Adventures at the speed of light™

EFHW 40-10 Wire Antenna installation and testing

Sunday - July 11, 2019

I terminated a couple of resistors totaling 2.5KΩ on antenna and ground lead, then measured the SWR—it came out pretty good.

  • 80M - 1.09
  • 40M - 1.31
  • 20M - 1.77
  • 17M - 1.99
  • 15M - 2.20
  • 12M - 2.50
  • 10M - 2.80

Satisfied with the bench test, I installed the transformer about 2ft up from the ground and the wire going up about 25 feet on a Jackite pole. Then threw the rest up over the roof and connected it to the tether rope from the other Jackite pole as planned. Trimmed the wire until I got good SWR at 40M which got me good readings with 20M and 10M.

All was good until I took a closer look at the installation. The Jackite poles weren't rigid enough and they bowed to the tension and weight of the 14AWG antenna wire. It was windy that day too, so the Jackite poles were swaying. I even guyed one of them to see how it would be, but it was just getting pushed around by the wind. Over the next few days, the Jackite poles were raised and lowered as needed. However, I wasn't really confident keeping it as a permanent installation so I worked on a solution to this.

What I need to do:
  1. Remove the Alpha Antenna Promaster vertical from the roof mounted tripod
  2. Move the 2M/70CM dual band antenna to where the above antenna was
  3. Create a loading coil for 40M to shorten the wire to a total of 37 feet
  4. Put a mast where the dual band antenna was and use it to hang the wire on
  5. Install the wire antenna in a somewhat permanent position

Night of the living coil

Thursday - July 18, 2019

So far, I have done steps 1 and 2. So fast forward to Step 3—I made myself a loading coil based on a recipe or instruction that was floating around which was supposed to yield a 34µH. It called for a 3/4" PVC pipe, 60 turns of 1mm enameled copper wire. I hooked it up to the end of the 20M wire portion (33') and added the suggested length of 4' 11" of wire for the 40M and the SWR was an amazing 20! Yeah, there's something really off about it, even when I tried folding the wire in the SWR wouldn't come close down to 15!

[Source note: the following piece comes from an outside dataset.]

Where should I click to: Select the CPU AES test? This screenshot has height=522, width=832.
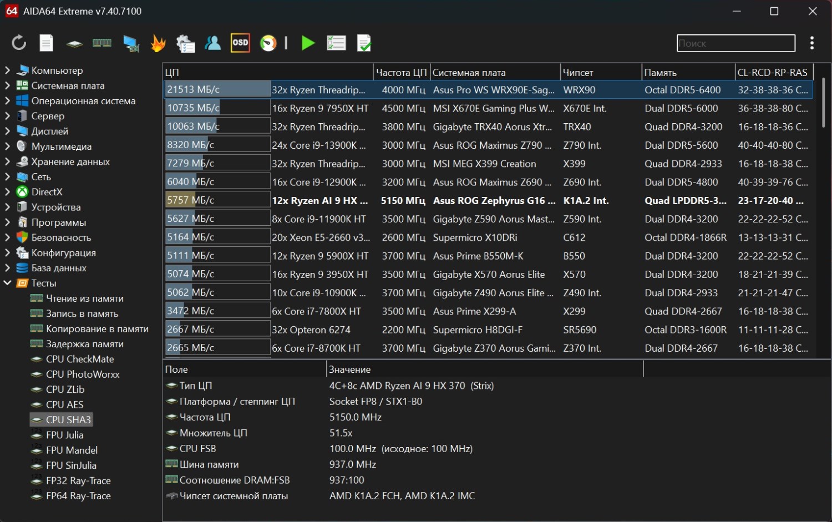coord(64,404)
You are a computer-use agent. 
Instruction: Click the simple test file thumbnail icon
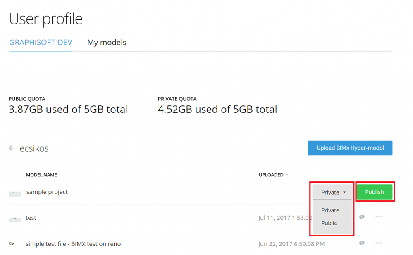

Unfortunately, I didn't have an LCR tester, so I ordered one and while waiting I used an online helical coil calculator and made a shorter coil with less coils. This time I made it with 67 turns and I got the 40M SWR to dip down to 2.7. I figured, ok I am getting close but that's not the magic number since I shouldn't have to bring down the wire down to 3" 9".

Then I got my LCR meter and a HAM friend of mine suggested using a different more detailed online calculator. I used the suggested and I formulated a factor of +/-1µH margin of error—then I built another coil with a little less turn than the last one. This time around, the number of turns came down to 56 and I got to the magic number of 34.4µH!


I tested the coil and trimmed the short 40M wire back and I got the SWR to 1.35. I think that's a keeper right? Awesome!

Testing, testing and more testing

Thursday - July 31, 2019

I haven't been able to put up the mast where the old dual-band 2M / 70CM antenna was because I've been so busy lately. However, ever since I got the SWR down for 40M, I've been temporarily putting the antenna up on a 30' and 20' Jackite pole. This is without their top two flimsy sections so making it 25' to 18' as an inverted L sloping down a bit. I also put water proofed and shrink wrapped the coil.

I've been making contacts and even able to listen to 80M :D Just the other night, I spoke to KN6UP in Hayward, N46AM down in San Diego and W4REY up in Bremerton, Washington. Plus, I hear folks out in Idaho, Texas and Arizona conducting their nightly nets. Not bad for some shortened EFHW antenna eh? For sure! I'm proud of it.


So what's next? Steps 4 and 5
Install a mast and put this sucker up over the roof! I'm sure it will make a bit more difference in hearing and transmit.